Your task
Each line below should be retyped exactly, with no pictures.
● ● ● ●
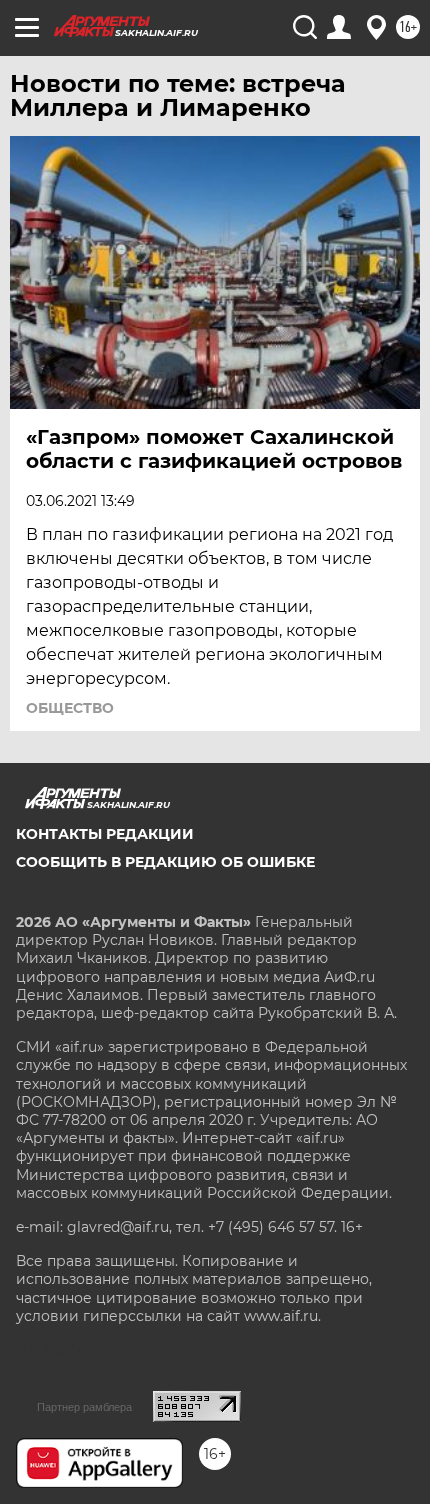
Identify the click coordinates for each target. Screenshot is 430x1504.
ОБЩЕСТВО (70, 708)
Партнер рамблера (84, 1407)
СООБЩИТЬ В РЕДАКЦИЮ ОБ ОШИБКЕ (165, 862)
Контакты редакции (105, 834)
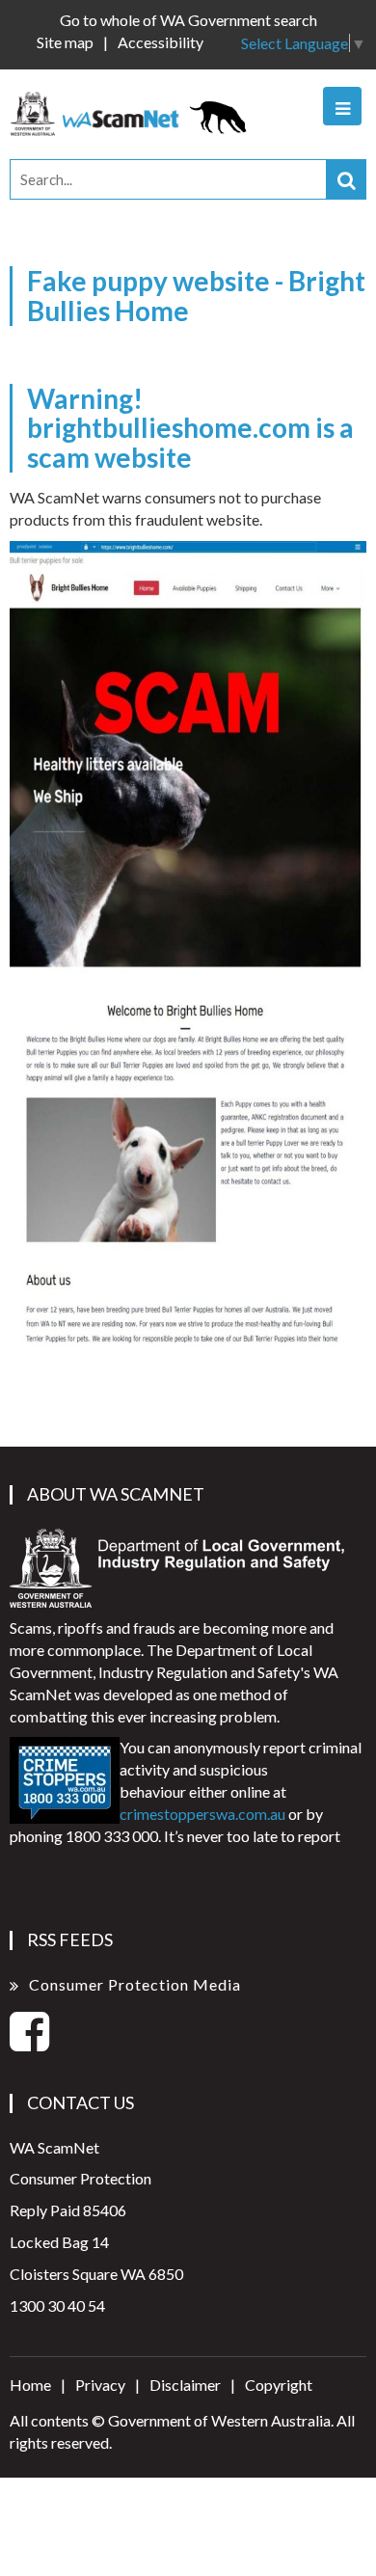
● ● ● ●
Response area
Identify the click coordinates for each target. Screenshot is 430x1504.
ОБЩЕСТВО (70, 708)
Партнер рамблера (84, 1407)
СООБЩИТЬ В РЕДАКЦИЮ ОБ ОШИБКЕ (165, 862)
Контакты редакции (105, 834)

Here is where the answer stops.